Ce résultat ne permet pas de prédire exactement le comportement des utilisateurs d’une application de clubbing. Il rappelle cependant qu’une interface ne se contente jamais d’héberger des opinions. Elle décide lesquelles deviennent visibles et leur donne une apparence de consensus.
Avec une moyenne sur cinq, ce phénomène devient encore plus difficile à percevoir. Quelques comptes très actifs peuvent dégrader la note d’un artiste. Une campagne de fans peut produire l’effet inverse. Sans preuve de présence à l’événement, rien ne garantit même que les utilisateurs aient assisté au set qu’ils évaluent. Ces inquiétudes ont précisément été soulevées lors du lancement de Seen Live.
Dans une scène où les femmes sont déjà soumises à des commentaires incessants sur leur apparence, leur légitimité et leur manière de mixer, leur offrir un nouveau tableau de notes aurait difficilement constitué un progrès.
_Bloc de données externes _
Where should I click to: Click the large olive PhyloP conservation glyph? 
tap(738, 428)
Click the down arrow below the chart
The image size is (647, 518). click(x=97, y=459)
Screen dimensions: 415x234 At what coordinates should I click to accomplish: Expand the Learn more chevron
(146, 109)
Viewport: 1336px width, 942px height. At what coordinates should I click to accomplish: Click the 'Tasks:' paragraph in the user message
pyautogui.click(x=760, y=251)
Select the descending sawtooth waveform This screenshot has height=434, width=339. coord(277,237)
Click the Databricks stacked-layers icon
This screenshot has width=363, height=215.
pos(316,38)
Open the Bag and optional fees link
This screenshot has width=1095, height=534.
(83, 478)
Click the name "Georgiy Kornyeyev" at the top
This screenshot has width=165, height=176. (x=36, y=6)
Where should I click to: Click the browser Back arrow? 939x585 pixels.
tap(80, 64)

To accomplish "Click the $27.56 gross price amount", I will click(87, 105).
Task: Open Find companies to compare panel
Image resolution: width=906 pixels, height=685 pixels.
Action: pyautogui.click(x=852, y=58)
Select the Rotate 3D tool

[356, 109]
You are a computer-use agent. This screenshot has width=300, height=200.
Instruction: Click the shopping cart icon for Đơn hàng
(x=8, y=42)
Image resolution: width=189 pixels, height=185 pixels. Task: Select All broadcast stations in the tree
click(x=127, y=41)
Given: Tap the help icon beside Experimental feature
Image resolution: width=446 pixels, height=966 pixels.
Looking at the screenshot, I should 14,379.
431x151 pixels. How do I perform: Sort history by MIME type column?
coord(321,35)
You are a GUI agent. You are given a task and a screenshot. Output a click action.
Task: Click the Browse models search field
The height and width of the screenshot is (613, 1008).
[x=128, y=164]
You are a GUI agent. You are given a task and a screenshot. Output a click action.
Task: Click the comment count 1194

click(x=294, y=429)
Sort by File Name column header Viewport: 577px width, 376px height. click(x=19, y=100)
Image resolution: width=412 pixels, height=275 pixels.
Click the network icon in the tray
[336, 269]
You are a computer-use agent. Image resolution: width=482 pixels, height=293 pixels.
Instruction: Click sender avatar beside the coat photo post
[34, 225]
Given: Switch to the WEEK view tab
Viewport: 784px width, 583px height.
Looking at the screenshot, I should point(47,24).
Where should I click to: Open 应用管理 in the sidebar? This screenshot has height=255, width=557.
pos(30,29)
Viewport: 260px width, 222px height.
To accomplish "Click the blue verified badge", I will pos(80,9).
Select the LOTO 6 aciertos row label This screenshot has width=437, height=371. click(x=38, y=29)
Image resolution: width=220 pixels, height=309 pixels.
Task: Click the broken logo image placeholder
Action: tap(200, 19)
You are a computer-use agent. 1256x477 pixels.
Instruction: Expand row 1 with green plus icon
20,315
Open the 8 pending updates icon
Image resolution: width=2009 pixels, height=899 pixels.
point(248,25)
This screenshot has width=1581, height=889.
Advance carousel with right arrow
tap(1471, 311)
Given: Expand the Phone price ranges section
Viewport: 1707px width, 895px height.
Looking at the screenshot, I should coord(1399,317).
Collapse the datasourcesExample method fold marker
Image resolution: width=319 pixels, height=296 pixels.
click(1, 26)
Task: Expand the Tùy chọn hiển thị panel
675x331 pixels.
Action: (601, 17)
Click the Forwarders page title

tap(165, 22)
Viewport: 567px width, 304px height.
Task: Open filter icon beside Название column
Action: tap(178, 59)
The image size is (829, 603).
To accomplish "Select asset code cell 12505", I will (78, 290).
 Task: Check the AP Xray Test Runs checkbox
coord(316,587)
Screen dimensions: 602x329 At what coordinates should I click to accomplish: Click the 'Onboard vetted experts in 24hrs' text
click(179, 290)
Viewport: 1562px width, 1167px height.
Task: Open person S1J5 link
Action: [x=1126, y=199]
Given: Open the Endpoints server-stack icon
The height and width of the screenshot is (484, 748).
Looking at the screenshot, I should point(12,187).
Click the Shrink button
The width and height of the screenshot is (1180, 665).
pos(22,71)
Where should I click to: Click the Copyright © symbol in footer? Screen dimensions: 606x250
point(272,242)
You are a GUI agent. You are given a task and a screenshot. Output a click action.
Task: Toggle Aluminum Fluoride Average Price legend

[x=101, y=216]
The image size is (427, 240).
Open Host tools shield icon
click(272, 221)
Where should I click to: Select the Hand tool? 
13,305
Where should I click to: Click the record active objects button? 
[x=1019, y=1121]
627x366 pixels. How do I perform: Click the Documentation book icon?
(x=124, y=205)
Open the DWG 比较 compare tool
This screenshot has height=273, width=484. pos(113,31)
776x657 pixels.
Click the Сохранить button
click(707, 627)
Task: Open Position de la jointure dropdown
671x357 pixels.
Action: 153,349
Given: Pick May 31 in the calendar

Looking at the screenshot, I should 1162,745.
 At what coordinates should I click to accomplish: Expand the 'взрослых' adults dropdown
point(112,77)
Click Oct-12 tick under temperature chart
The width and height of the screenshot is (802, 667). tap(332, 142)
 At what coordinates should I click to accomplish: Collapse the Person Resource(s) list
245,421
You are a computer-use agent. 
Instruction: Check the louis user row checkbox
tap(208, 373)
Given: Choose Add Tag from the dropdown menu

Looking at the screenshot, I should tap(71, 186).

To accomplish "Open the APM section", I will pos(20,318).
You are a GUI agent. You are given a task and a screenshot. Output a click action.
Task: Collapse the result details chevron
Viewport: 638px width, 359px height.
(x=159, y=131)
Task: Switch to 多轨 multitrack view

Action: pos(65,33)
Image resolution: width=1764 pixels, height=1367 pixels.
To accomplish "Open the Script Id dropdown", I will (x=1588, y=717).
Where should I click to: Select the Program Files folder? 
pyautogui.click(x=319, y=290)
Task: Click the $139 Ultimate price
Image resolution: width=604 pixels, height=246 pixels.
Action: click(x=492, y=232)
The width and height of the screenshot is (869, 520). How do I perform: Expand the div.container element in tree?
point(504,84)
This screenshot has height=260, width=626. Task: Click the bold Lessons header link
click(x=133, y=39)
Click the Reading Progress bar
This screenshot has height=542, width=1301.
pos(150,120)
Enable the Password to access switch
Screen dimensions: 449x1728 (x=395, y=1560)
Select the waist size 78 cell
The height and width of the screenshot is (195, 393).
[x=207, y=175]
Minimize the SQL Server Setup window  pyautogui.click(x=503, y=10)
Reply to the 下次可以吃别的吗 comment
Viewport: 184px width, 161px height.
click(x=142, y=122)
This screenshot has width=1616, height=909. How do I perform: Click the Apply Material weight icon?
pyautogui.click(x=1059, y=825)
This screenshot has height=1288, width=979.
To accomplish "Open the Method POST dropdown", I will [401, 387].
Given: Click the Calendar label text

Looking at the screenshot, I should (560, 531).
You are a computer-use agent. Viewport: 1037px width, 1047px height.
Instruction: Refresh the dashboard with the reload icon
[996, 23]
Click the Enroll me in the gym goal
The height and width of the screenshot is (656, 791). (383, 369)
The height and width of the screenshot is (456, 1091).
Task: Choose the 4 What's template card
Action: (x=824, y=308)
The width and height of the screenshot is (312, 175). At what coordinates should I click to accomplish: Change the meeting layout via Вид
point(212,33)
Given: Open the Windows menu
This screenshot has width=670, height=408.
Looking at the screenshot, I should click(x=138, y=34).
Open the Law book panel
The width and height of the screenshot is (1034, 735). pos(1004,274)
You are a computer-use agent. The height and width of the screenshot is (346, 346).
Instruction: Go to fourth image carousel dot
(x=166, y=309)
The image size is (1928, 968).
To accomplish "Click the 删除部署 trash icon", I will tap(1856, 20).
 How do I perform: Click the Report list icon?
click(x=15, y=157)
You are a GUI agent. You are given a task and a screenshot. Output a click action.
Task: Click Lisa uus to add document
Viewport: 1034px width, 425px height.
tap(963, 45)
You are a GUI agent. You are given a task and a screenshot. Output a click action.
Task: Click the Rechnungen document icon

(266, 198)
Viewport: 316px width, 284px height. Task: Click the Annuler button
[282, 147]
Alors on bandonne le bulletin scolaire
Le public doit pouvoir dire qu’un set était mauvais. Il doit aussi pouvoir signaler qu’un événement était dangereux ou qu’un festival a maltraité ses participants. Cette capacité de critique protège la scène bien davantage que le silence. Elle devient réellement utile lorsqu’elle est accompagnée de contexte, d’une modération sérieuse et d’une possibilité de réponse.
La club culture n’a pas besoin d’une nouvelle application pour apprendre que les gens ont des opinions. Elle a besoin que les organisateurs, les artistes et les médias prennent celles-ci au sérieux lorsqu’elles sont argumentées.
Écouter le public demande du temps et oblige parfois à changer ses pratiques. Aucune moyenne sur cinq ne remplacera ce travail.